See also Lawrence Tribe, American Constitutional Law 430–34 (2d ed. 1988).
Here, the State is participating in the road construction market in order to improve transportation across a privately owned river crossing. It is not protecting local commerce by discriminating against out-of-state or foreign commercial interests, which is the typical reason for striking down state regulation under the dormant Commerce Clause. See Davis, 553 U.S. at 337–38, 128 S.Ct. 1801, National Foreign Trade Council v. Natsios, 181 F.3d 38, 67–68 (1st Cir.1999). To the contrary, it is ensuring the completion of a contract, financed in part by State funds and federal funds that the State has the authority to administer, that will actually encourage the flow of commerce across state and international lines. As we discussed in the preceding section, the parties do not dispute that the State and the Bridge Company entered into a construction contract and each had separate work to perform. (See Letter Br. for Pls.–Appellants 14; Letter Br. for Intervenor Pls.–Appellants 18; Corrected Br. for Defs.–Appellees 6.) We therefore reject the plaintiffs' argument that the State's refusal to open the freeway ramps prior to the completion of the Gateway Project violates the dormant Commerce Clause.

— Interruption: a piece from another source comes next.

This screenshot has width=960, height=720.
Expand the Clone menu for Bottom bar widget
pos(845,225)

III. Claims Under § 14501(c) of the Motor Carriers Statute
Another question raised by this appeal is whether a subsection of the federal motor carriers statute, 49 U.S.C. § 14501(c) (2006), prohibits the State from keeping the ramps closed. Section 14501(c) prevents a state from “enact[ing] or enforc[ing] a law, regulation, or other provision having the force and effect of law related to a price, route, or service of any motor carrier ․ with respect to the transportation of property.” 2 The district court held that the State's refusal to open the ramps is not a state action within the meaning of this statutory provision. Mason & Dixon Lines, Inc., 761 F.Supp.2d at 620–21. We agree. As we said in our discussion of the dormant Commerce Clause, the State's role in this case is not that of a regulator but of a market participant that has contracted with the Bridge Company to provide a more efficient road system at the river crossing.

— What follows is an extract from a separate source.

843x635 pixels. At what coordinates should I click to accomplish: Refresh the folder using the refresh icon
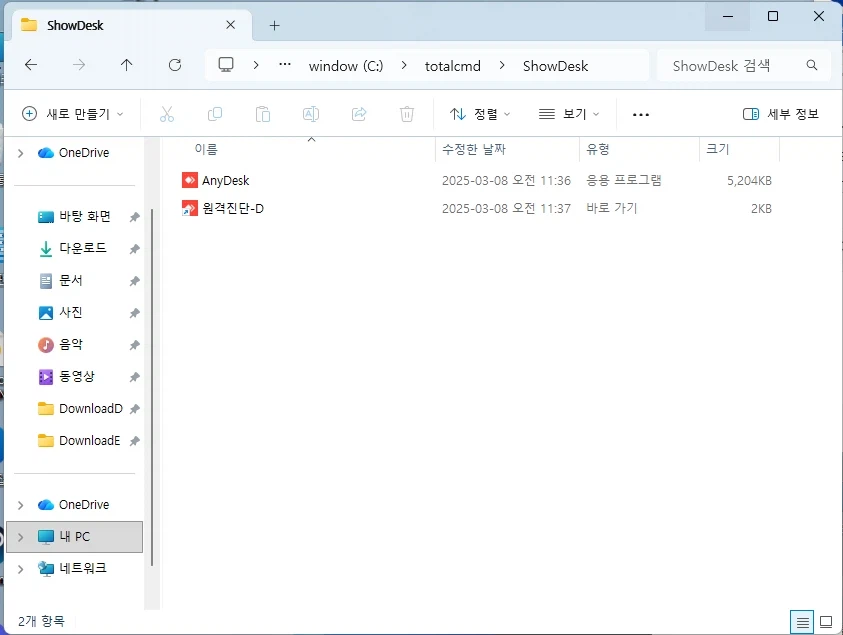click(174, 65)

The Sixth Circuit has held that when a State simply participates in the free market it does not “regulate” and its actions “do not constitute regulation or have the force and effect of law” within the meaning of § 14501(c). Petrey v. City of Toledo, 246 F.3d 548, 558–59 (6th Cir.2001), abrogated on other grounds by City of Columbus v. Ours Garage and Wrecker Serv., Inc., 536 U.S. 424, 122 S.Ct. 2226, 153 L.Ed.2d 430 (2002). In Petrey, this court specifically held that the state or “municipal proprietor” exception expressly applies to § 14501(c)(1) in light of that provision's language and the intent of Congress, by enacting it, “to deregulate the motor carrier industry and encourage market forces.” Petrey, 246 F.3d at 558 (internal quotation marks omitted). See also Cardinal Towing & Auto Repair, Inc. v. City of Bedford, Tex., 180 F.3d 686, 694–95 (5th Cir.1999).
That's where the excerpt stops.